U.S rejects India call to continue oil imports from Iran
News code : ۷۵۶۹۷۹

Indian External Affairs Minister Sushma Swaraj spoke to her US counterpart Mike Pompeo about flexibility in US sanctions on Iranian oil imports but America’s top diplomat was non-committal, people familiar with developments said.

During the phone call, Swaraj said India should be allowed to import Iranian crude for some more time without being impacted by US secondary sanctions as the general election is underway in the country, and that the next government with a fresh mandate will take a final call on this issue, the people added, asking not to be identified, the Hindustan Times reported.

Swaraj explained India’s political and economic conditions to Pompeo and sought some relaxation as making immediate arrangements for 23.5 million tons of oil – the amount supplied by Iran every year – from an alternative source was not possible, the people said.

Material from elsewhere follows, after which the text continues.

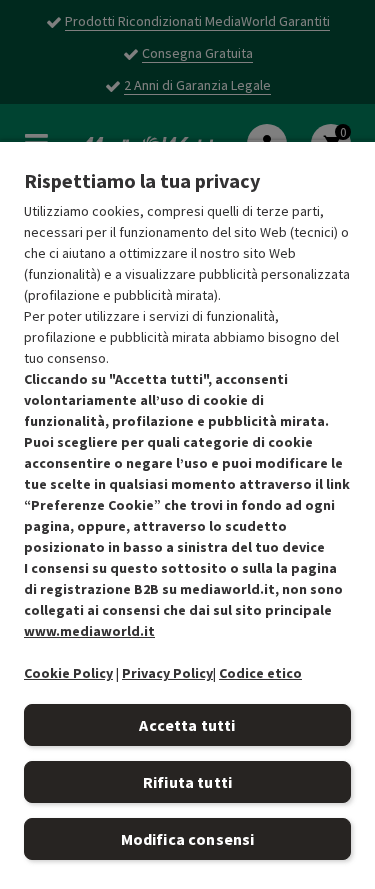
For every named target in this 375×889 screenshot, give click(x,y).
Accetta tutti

However, Pompeo did not make any commitment and told Swaraj the matter was no longer handled at his level as a decision had been made by the US administration to strictly enforce sanctions, the people added.

Pompeo and Swaraj were initially scheduled to speak a day before the US secretary of state announced on April 22 that the Trump administration will no longer grant exemptions from sanctions to any country importing Iranian oil. The call could not go through only because of “scheduling issues” and the two finally spoke on Saturday, said another person familiar with developments.

The conversation was part of regular bilateral consultations and the two diplomats also touched on issues to strengthen the India-US strategic partnership, the person added, asking not to be named.

Compared to February, India imported 18.7 percent less oil from Iran in March at about 526,000 bpd oil. Volumes were however 4 percent higher than a year ago.

Overall, India's oil imports rose 4.7 percent in March from the previous month and by about 4.9 percent from a year ago, the report added.